▶ [Given records]:
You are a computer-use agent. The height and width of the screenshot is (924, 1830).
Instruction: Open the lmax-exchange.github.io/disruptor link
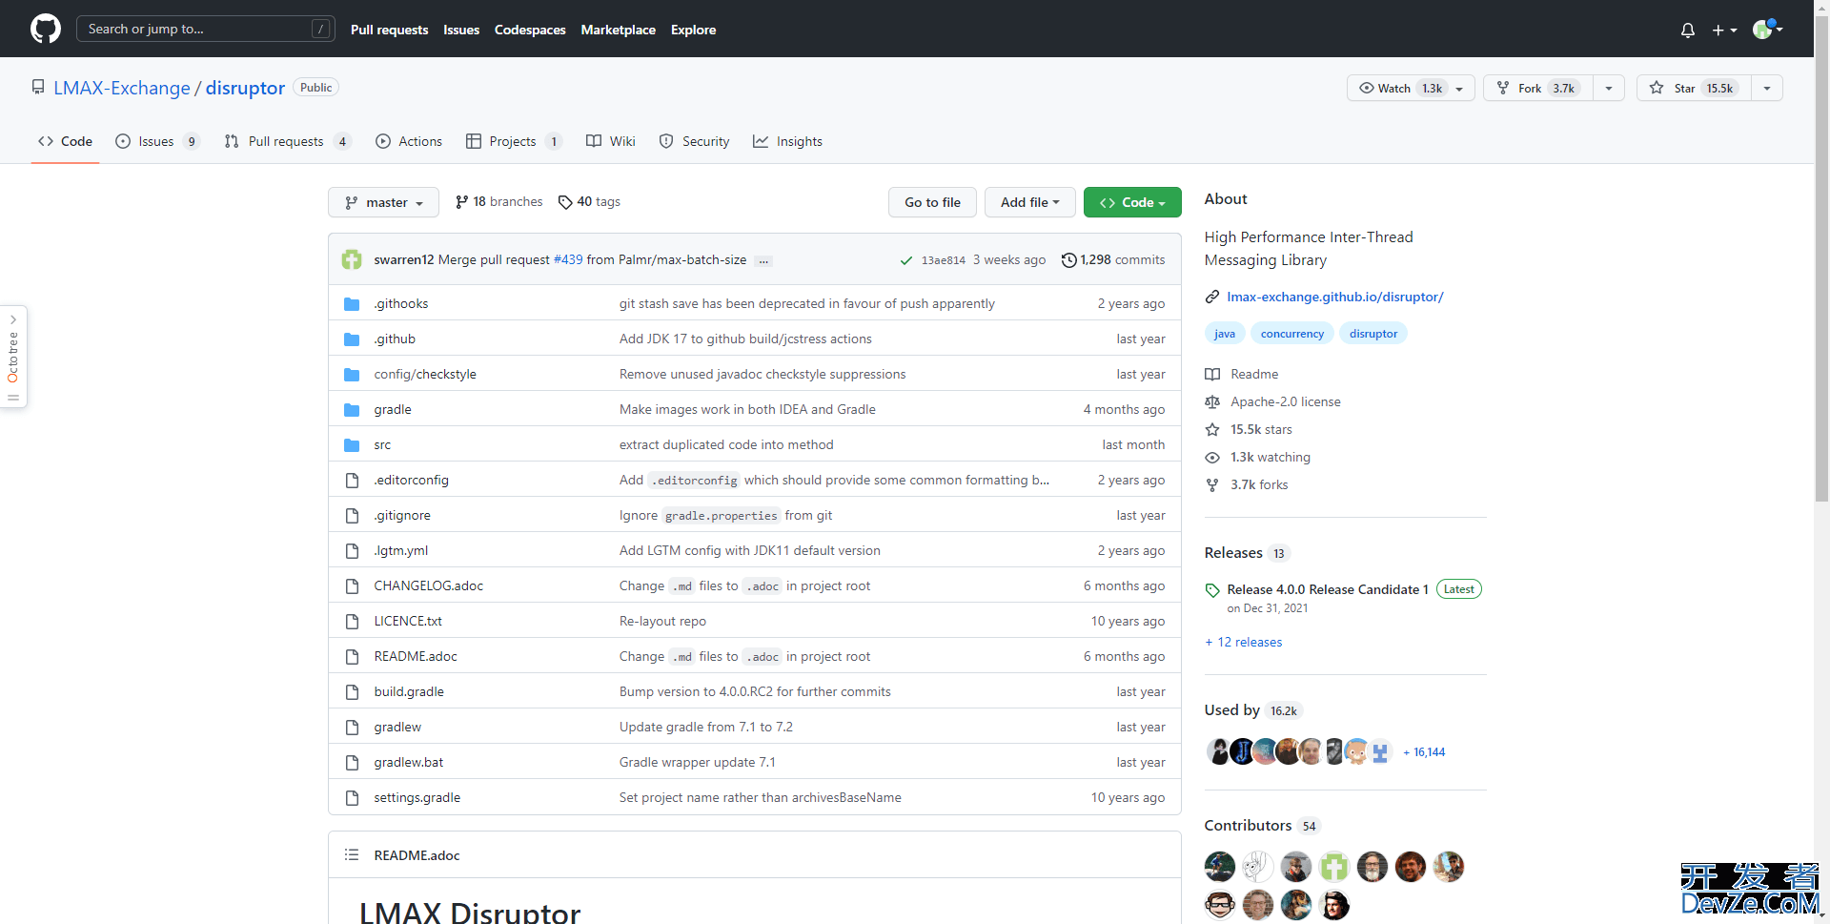[x=1334, y=297]
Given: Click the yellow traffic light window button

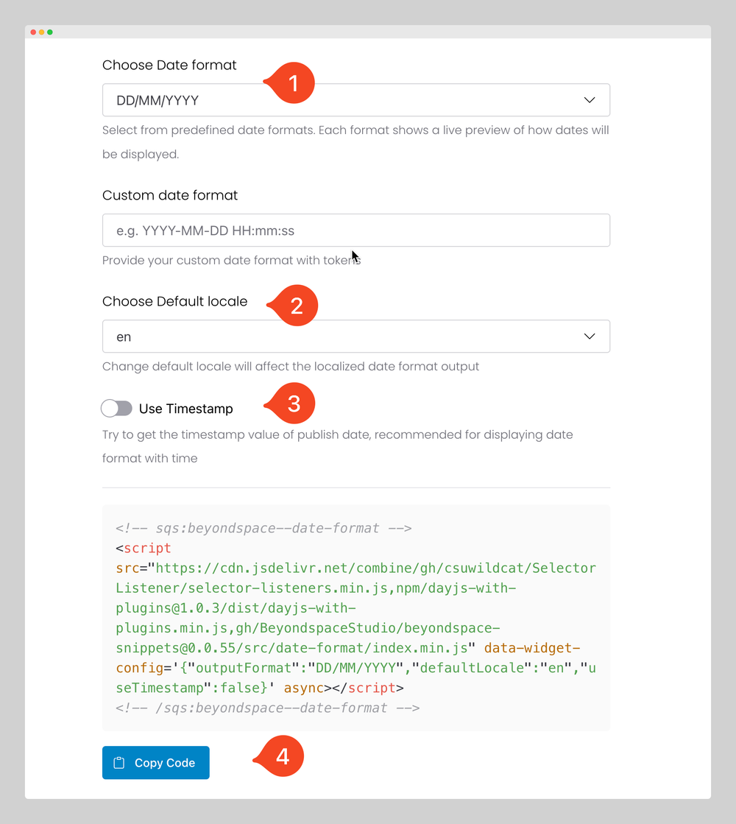Looking at the screenshot, I should [x=41, y=32].
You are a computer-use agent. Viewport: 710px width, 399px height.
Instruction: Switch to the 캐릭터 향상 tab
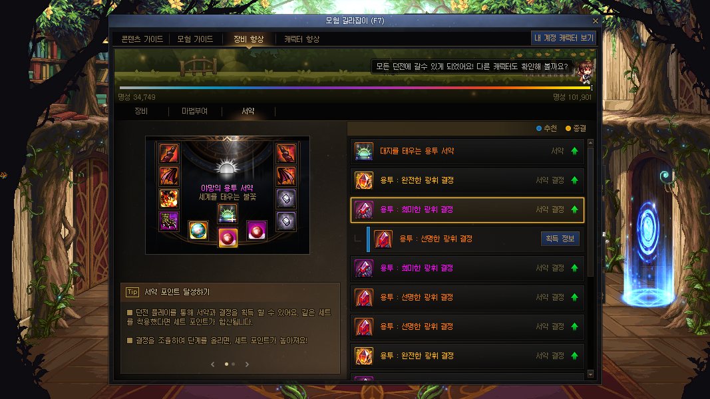301,39
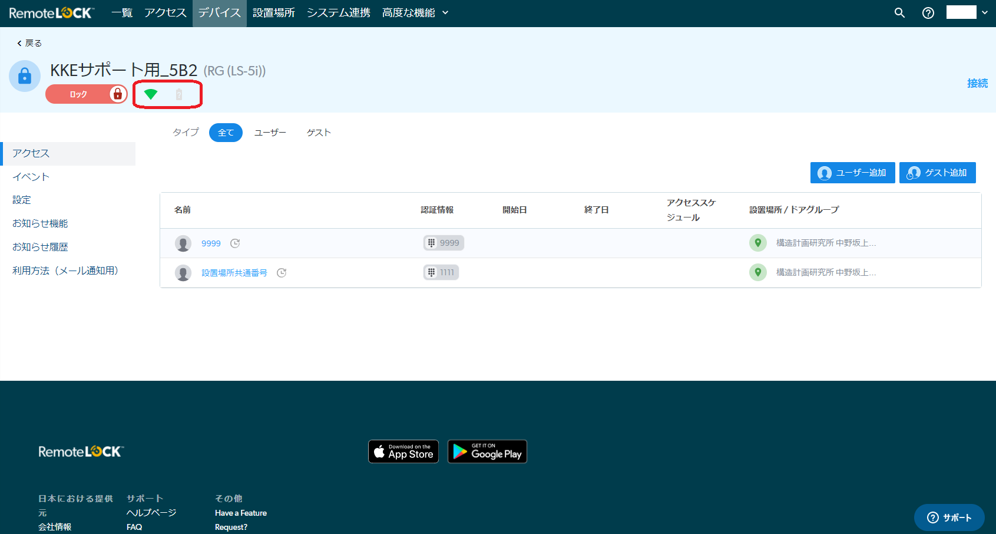Toggle the red ロック lock switch
996x534 pixels.
87,94
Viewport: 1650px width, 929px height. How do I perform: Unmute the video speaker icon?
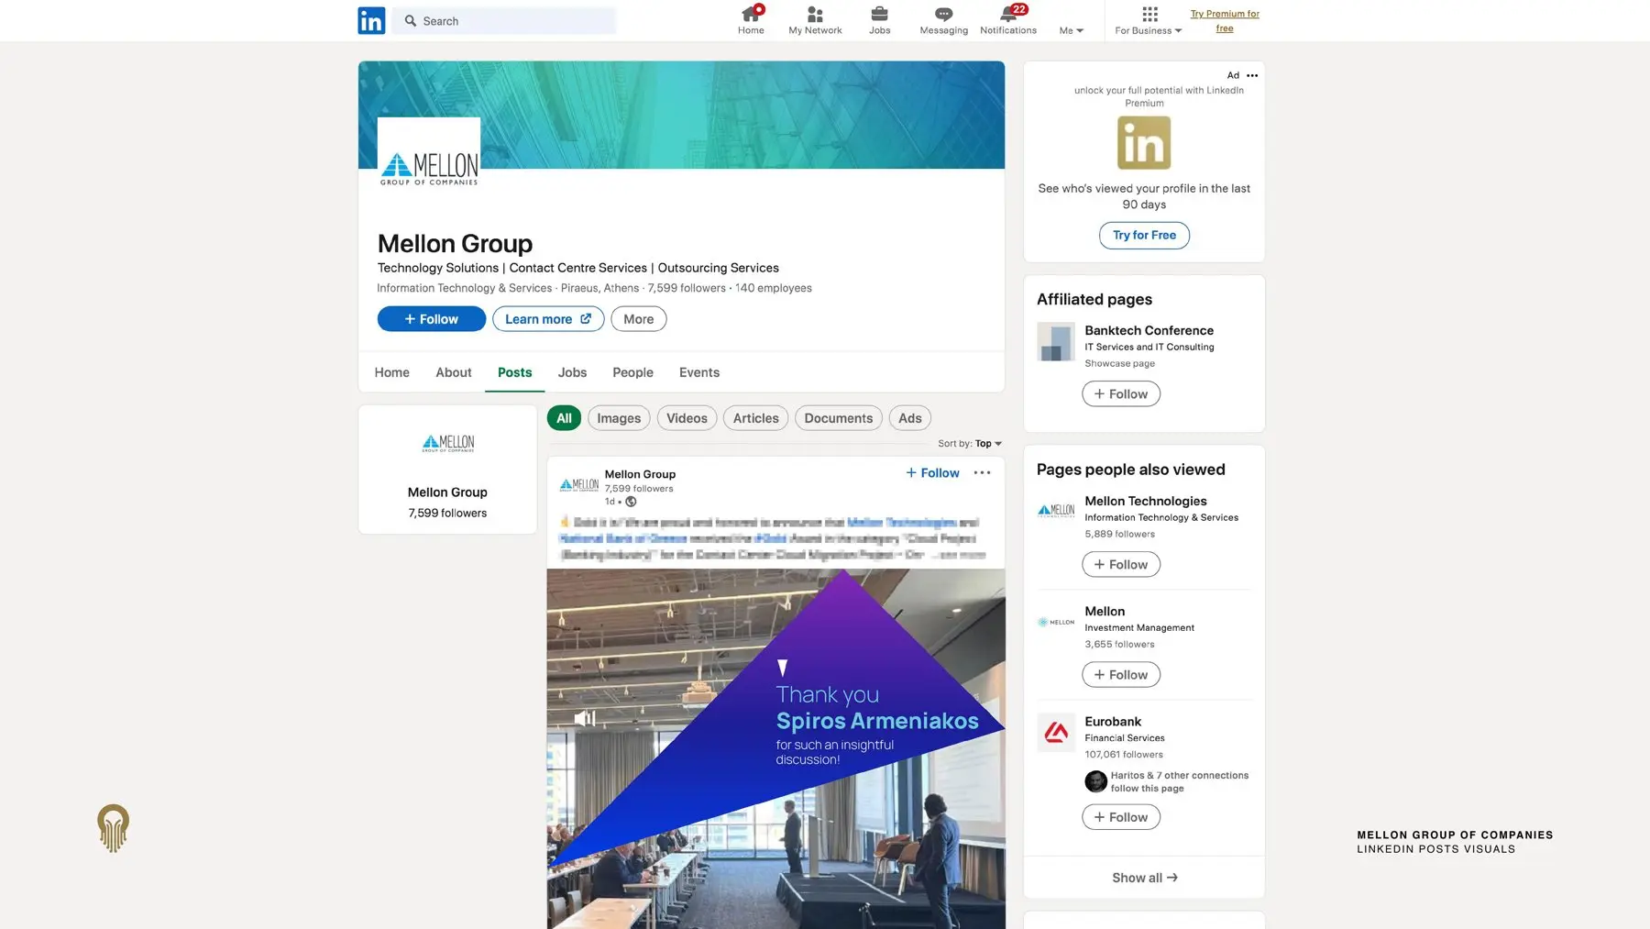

▶ [What to work on]: Your reply should give again exactly the lines from the one with "Given: Click the" through the last line of the data, with both ends included and pictures left out.

▶ [Problem solution]:
Given: Click the yellow traffic light window button

Looking at the screenshot, I should [x=41, y=32].
You are a computer-use agent. Viewport: 710px width, 399px height.
Instruction: Switch to the 캐릭터 향상 tab
301,39
Toggle the red ロック lock switch
996x534 pixels.
87,94
Viewport: 1650px width, 929px height. How do I perform: Unmute the video speaker icon?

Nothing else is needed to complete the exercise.